* [REQUIREMENT]
Rewrite the material below with each occurrence of "Locate an element on the screen" changed to "Find an element on the screen". Keep every other part of the text unchanged.

>> Begin GIVEN DATA

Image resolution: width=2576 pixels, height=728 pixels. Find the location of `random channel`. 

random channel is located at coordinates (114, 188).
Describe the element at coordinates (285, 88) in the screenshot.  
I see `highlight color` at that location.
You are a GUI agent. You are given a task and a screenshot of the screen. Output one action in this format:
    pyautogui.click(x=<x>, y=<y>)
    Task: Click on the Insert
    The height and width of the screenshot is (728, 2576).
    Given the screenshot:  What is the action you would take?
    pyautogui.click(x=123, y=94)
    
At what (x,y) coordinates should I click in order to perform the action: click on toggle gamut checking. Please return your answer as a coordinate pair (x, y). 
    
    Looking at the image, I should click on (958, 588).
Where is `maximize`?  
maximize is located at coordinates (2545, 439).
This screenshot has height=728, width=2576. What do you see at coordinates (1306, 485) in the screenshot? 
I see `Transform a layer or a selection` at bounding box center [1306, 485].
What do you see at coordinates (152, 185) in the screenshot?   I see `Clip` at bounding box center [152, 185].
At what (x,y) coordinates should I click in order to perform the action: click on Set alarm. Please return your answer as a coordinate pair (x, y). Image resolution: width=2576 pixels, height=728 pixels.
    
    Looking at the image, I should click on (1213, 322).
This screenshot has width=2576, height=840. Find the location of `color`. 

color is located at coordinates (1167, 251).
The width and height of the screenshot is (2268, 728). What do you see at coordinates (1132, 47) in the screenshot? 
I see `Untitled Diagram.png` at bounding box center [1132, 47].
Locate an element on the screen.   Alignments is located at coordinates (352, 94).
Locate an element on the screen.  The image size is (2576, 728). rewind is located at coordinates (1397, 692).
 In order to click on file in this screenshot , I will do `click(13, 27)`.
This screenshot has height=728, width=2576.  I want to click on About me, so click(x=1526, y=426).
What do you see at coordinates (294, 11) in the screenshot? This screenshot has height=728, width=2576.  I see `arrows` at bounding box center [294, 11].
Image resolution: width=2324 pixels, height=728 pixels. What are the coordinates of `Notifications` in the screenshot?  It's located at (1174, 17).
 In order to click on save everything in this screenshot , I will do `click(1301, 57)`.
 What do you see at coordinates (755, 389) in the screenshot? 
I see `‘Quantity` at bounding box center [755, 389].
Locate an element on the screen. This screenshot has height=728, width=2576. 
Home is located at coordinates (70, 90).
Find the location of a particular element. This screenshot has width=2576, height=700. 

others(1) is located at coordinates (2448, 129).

>> End GIVEN DATA

* [SOLVED EXERCISE]
Image resolution: width=2576 pixels, height=728 pixels. Find the location of `random channel`. 

random channel is located at coordinates (114, 188).
Describe the element at coordinates (285, 88) in the screenshot.  
I see `highlight color` at that location.
You are a GUI agent. You are given a task and a screenshot of the screen. Output one action in this format:
    pyautogui.click(x=<x>, y=<y>)
    Task: Click on the Insert
    The height and width of the screenshot is (728, 2576).
    Given the screenshot:  What is the action you would take?
    pyautogui.click(x=123, y=94)
    
At what (x,y) coordinates should I click in order to perform the action: click on toggle gamut checking. Please return your answer as a coordinate pair (x, y). 
    
    Looking at the image, I should click on (958, 588).
Where is `maximize`?  
maximize is located at coordinates (2545, 439).
This screenshot has height=728, width=2576. What do you see at coordinates (1306, 485) in the screenshot? 
I see `Transform a layer or a selection` at bounding box center [1306, 485].
What do you see at coordinates (152, 185) in the screenshot?   I see `Clip` at bounding box center [152, 185].
At what (x,y) coordinates should I click in order to perform the action: click on Set alarm. Please return your answer as a coordinate pair (x, y). Image resolution: width=2576 pixels, height=728 pixels.
    
    Looking at the image, I should click on (1213, 322).
This screenshot has width=2576, height=840. Find the location of `color`. 

color is located at coordinates (1167, 251).
The width and height of the screenshot is (2268, 728). What do you see at coordinates (1132, 47) in the screenshot? 
I see `Untitled Diagram.png` at bounding box center [1132, 47].
Find an element on the screen.   Alignments is located at coordinates (352, 94).
Find an element on the screen.  The image size is (2576, 728). rewind is located at coordinates (1397, 692).
 In order to click on file in this screenshot , I will do `click(13, 27)`.
This screenshot has height=728, width=2576.  I want to click on About me, so click(x=1526, y=426).
What do you see at coordinates (294, 11) in the screenshot? This screenshot has height=728, width=2576.  I see `arrows` at bounding box center [294, 11].
Image resolution: width=2324 pixels, height=728 pixels. What are the coordinates of `Notifications` in the screenshot?  It's located at (1174, 17).
 In order to click on save everything in this screenshot , I will do `click(1301, 57)`.
 What do you see at coordinates (755, 389) in the screenshot? 
I see `‘Quantity` at bounding box center [755, 389].
Find an element on the screen. This screenshot has height=728, width=2576. 
Home is located at coordinates (70, 90).
Find the location of a particular element. This screenshot has width=2576, height=700. 

others(1) is located at coordinates (2448, 129).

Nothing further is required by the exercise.